Анатолий Гладилин
МЕНЯ УБИЛ СКОТИНА ПЕЛЛ
Роман
Светлой памяти моих друзей: Александра Галича, Анатолия Кузнецова, Виктора Некрасова, Сергея Довлатова — русских писателей, которые умерли в эмиграции
I
Последний день своей жизни Говоров хотел прожить в свое удовольствие, но опять накопились дела. Так называемые его дела заключались в том, что по счетам и квитанциям с Говорова требовали деньги, которых уже не было, и, наоборот, он пытался выбить деньги там, где ему были должны, но почему-то не спешили платить. С тех пор как он стал безработным, игра шла в одни ворота: пособия, которые ему причитались, все уменьшались, а счета и квитанции все увеличивались. По ошибке или недоразумению ему могли прекратить выплачивать пособия, и с большим трудом их удавалось восстанавливать, а вот если и были ошибки в счетах, то всегда в пользу хозяина квартиры или, скажем, телефонной станции. И Говоров к этому привык, считал, по закону подлости так и положено, что каждый конверт со штампом учреждения обязательно должен принести какую-то пакость (и отправители старались оправдать эти ожидания, тут они не ленились, работали засучив рукава). Словом, кому прикажете жаловаться? Жаловаться можно было только Господу Богу, но Господь этих жалоб упорно не слышал, — видимо, у него набирались заботы поважнее.
Отношения с Богом у Говорова были сложные. Воспитанный в Советском Союзе в духе воинственного атеизма, Говоров начал думать о Боге только тогда, когда ему стало плохо. И Говоров понимал, что в этом есть элемент нечестности: где раньше был Говоров, когда все шло нормально? Хотя в свое оправдание Говоров мог сказать, что всю жизнь жил по принципу: здоровому мужику, с руками и ногами, с хорошей головой стыдно просить кого-нибудь о чем-нибудь и надо рассчитывать только на себя. Теперь же сам факт, что он обращался к Богу за помощью, можно было расценивать как полную сдачу позиций или как попытку протыриться без очереди к тому, на кого и так большой спрос.

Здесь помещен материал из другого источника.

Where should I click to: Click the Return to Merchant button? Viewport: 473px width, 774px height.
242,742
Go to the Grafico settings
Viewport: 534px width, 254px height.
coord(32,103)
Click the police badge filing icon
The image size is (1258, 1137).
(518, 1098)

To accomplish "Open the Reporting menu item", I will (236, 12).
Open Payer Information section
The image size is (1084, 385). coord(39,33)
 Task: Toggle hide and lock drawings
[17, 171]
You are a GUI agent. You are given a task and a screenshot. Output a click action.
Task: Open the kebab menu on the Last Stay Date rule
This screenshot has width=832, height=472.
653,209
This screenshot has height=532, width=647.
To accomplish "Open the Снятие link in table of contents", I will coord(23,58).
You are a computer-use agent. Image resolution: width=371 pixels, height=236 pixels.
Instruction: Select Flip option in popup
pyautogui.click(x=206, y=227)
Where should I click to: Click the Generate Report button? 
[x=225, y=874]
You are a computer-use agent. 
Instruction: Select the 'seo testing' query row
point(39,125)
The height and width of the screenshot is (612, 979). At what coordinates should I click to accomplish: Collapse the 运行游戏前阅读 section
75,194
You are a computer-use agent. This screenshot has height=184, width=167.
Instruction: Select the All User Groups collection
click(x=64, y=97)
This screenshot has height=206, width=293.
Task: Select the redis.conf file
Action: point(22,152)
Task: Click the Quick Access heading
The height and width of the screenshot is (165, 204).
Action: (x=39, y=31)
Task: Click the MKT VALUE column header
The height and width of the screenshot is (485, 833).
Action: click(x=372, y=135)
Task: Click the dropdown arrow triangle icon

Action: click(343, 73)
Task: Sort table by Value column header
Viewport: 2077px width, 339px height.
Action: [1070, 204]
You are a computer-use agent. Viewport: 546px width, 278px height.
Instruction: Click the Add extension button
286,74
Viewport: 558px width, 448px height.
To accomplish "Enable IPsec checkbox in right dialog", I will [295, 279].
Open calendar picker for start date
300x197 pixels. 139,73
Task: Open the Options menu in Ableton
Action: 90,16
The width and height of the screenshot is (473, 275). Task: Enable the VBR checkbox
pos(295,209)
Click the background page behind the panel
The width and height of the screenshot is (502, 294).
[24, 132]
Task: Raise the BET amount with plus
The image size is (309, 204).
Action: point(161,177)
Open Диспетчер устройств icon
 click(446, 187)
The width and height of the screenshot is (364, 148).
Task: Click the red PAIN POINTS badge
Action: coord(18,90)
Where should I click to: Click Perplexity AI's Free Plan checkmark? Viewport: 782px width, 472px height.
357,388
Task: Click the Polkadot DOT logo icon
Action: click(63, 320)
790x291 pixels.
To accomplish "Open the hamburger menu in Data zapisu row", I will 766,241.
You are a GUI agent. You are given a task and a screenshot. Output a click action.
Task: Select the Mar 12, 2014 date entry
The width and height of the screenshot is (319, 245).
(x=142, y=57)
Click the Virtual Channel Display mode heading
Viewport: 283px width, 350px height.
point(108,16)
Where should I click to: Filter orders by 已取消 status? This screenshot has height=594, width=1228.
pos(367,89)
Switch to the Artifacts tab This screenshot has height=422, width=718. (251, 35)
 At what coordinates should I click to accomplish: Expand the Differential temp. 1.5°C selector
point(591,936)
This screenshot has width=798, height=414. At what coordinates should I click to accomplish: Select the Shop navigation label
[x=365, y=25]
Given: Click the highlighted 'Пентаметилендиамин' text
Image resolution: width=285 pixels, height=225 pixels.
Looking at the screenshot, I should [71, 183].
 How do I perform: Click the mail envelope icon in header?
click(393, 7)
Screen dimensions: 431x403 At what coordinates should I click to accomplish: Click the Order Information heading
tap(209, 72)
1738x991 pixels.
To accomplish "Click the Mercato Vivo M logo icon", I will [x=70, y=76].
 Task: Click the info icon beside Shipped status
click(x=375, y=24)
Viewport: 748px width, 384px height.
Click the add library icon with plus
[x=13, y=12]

Тринадцать с половиной лет тому назад, когда Говоров уехал в эмиграцию, он ничего и никого не боялся и ни к кому не взывал. Все сложилось само собой. Он сразу получил большой аванс за книгу и вскоре добился постоянной работы. Жизнь во Франции не казалась раем, но была весьма привлекательной, особенно если вкалываешь и ни от кого не зависишь. Пожалуй, единственным разочарованием были счета: не за рестораны, гостиницы или от модных портных (в эти привлекательные владения нога Говорова не ступала) — нет, элементарный счет за газ, электричество, воду, за страховку, ремонт машины или вызов слесаря-сантехника. По сравнению с московским бытом здесь было все чудовищно дорого. Говоров вздыхал и аккуратно выписывал чеки. Он научился воспринимать счета как большое семейство: каждый подходит к столу и требует кусок хлеба. Приходилось отрезать и давать. А куда денешься? Все хотят есть.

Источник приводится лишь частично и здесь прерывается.